List every dollar figure that appears in the text below about the Mid-West power market on July 4th 2012.

> _TEXT_:
* * * * * * *

Mid-West power market lit up as everyone celebrated July 4th 2012

At Amazon we have collected quite a few talented ex-energy traders (recovering). Most of us (me included) we sat on 24 hour electricity trading positions. Electricity cannot yet be stored at scale so it has to be consumed as its produced. Past 20 years regulated wholesale markets have been setup to balance this demand and supply minute by minute. The episode was 2011 when I had just started post my hedge fund career. I bought/sold electricity for clients across the US but mostly in the north-east, mid-west markets which are traditionally higher priced and much volatile. New England winters and constraints in gas supply can spike prices to meteoric levels. In trading, cause-n-effect relationship generally hard to establish but in electricity trading its mostly set on a rule of thumb – look at gas prices at city gate multiply that with a factor [7 to 10] and viola you have the electricity price for the next day, week, maybe even the month. As traders who make their income on margin someone has to be wrong on this math. This is what my fund used to do but all ‘algorithmically’ via ML (more on that later) with human judgment laid on top.

I learned the hard way how ML/AI can’t predict when transformers on the high voltage system will blow up. Early in our journey one of our clients was a large industrial company and they handed over a portion of their portfolio to us to trade on their behalf but they always could over-ride positions we loaded in the market, this was a bright and early (7am) exercise. Remind you all energy price transparency is a recent phenomenon. So get the gas prices we had to call around for that specific client. The gas price quotes that day were high (expected) due to high heat (100 degrees in Indy). So when we ran our algo and forecasted all the hourly prices and created the bids I over-rode the machine and called up my client and told them – we should bid higher than the market – because something is up. They agreed but when market cleared at 2PM (its an auction system) I had a sinking feeling, we didn’t clear – b/c our bids were not high enough despite manually bidding over $100. Remind you this is a $30/MWh average market. The next day when our bids started to settle vs real-time generation it was a mayhem. This was all-time high for real-time energy prices in MISO where instantaneous prices ranged from $1000-$2400. We were losing ‘000s per hour. When the day was done we had lost $100K. It went on for three days straight. Lost over $300K, it wiped out my whole P/L and more importantly it was a failure of the promise of algorithms.

I was young and with limited experience and my algos had failed me and my instincts were not well developed. Electricity markets are not transparent. We did a lot of diagnostics and correction of error (COE) but they were mostly backward looking. This is a very well documented event by FERC. See the FERC docket here (also included below)

* * * * * * *

> _SOURCE MATERIAL_:

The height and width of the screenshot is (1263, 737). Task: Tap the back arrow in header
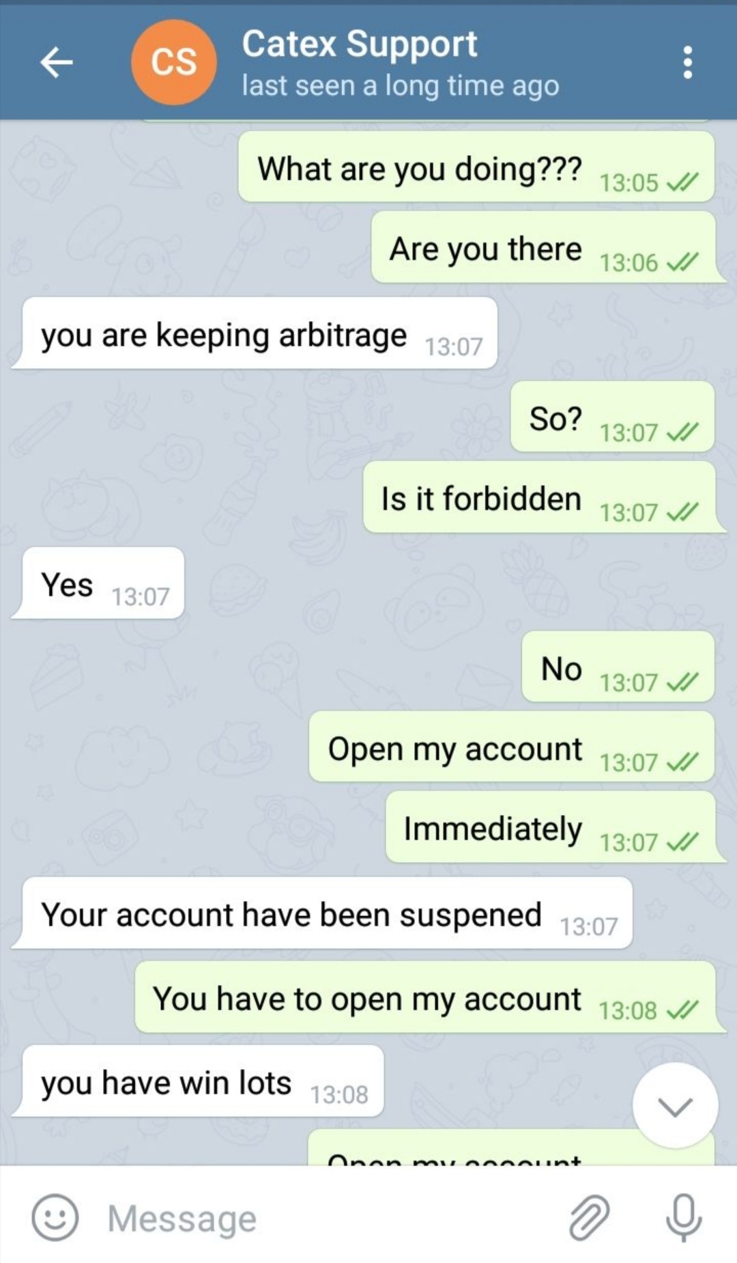(x=56, y=63)
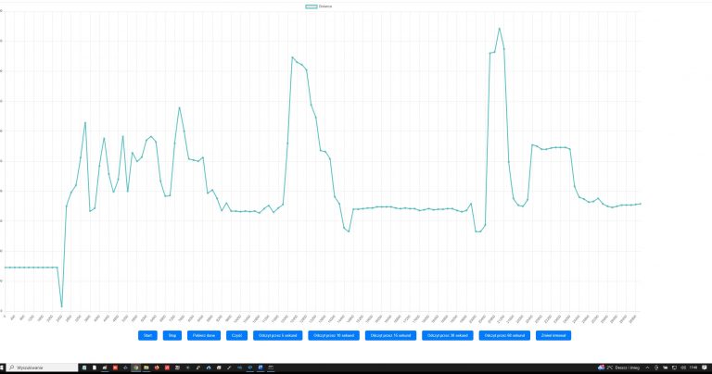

* * * * * * *

> _EXPECTED OUTPUT_:
$100
$30/MWh
$1000-$2400
$100K
$300K